• GIVEN DATA:
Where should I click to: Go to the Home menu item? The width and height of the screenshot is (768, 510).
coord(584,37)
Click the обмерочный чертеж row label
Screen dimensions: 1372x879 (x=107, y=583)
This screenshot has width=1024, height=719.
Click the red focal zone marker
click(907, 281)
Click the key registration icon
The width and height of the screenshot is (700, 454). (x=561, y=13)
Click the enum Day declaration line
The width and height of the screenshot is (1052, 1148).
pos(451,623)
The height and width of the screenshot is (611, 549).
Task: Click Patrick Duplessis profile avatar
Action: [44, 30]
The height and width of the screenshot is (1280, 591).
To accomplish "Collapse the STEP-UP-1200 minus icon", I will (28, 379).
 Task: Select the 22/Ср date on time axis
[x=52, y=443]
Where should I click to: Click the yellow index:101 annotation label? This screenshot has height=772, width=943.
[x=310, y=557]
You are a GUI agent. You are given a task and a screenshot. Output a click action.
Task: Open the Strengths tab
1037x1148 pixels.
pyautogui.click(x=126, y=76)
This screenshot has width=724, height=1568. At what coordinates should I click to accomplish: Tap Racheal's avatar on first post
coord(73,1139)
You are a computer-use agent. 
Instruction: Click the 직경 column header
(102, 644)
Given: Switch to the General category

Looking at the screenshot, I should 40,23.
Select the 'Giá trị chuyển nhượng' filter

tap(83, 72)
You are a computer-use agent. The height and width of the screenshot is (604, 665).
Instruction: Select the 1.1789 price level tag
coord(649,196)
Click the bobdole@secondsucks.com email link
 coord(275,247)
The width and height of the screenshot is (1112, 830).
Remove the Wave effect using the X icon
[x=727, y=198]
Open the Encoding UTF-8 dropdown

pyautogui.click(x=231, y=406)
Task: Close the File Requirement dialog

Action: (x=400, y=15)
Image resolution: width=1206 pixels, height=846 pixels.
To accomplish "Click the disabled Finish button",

• DESCRIPTION OF THE TASK:
All of the material above needs to be output exactly, with no line left out.

• THE COMPLETED TASK:
Where should I click to: Go to the Home menu item? The width and height of the screenshot is (768, 510).
coord(584,37)
Click the обмерочный чертеж row label
Screen dimensions: 1372x879 (x=107, y=583)
This screenshot has width=1024, height=719.
Click the red focal zone marker
click(907, 281)
Click the key registration icon
The width and height of the screenshot is (700, 454). (x=561, y=13)
Click the enum Day declaration line
The width and height of the screenshot is (1052, 1148).
pos(451,623)
The height and width of the screenshot is (611, 549).
Task: Click Patrick Duplessis profile avatar
Action: [44, 30]
The height and width of the screenshot is (1280, 591).
To accomplish "Collapse the STEP-UP-1200 minus icon", I will (28, 379).
 Task: Select the 22/Ср date on time axis
[x=52, y=443]
Where should I click to: Click the yellow index:101 annotation label? This screenshot has height=772, width=943.
[x=310, y=557]
You are a GUI agent. You are given a task and a screenshot. Output a click action.
Task: Open the Strengths tab
1037x1148 pixels.
pyautogui.click(x=126, y=76)
This screenshot has width=724, height=1568. At what coordinates should I click to accomplish: Tap Racheal's avatar on first post
coord(73,1139)
You are a computer-use agent. 
Instruction: Click the 직경 column header
(102, 644)
Given: Switch to the General category

Looking at the screenshot, I should 40,23.
Select the 'Giá trị chuyển nhượng' filter

tap(83, 72)
You are a computer-use agent. The height and width of the screenshot is (604, 665).
Instruction: Select the 1.1789 price level tag
coord(649,196)
Click the bobdole@secondsucks.com email link
 coord(275,247)
The width and height of the screenshot is (1112, 830).
Remove the Wave effect using the X icon
[x=727, y=198]
Open the Encoding UTF-8 dropdown

pyautogui.click(x=231, y=406)
Task: Close the File Requirement dialog

Action: (x=400, y=15)
Image resolution: width=1206 pixels, height=846 pixels.
To accomplish "Click the disabled Finish button",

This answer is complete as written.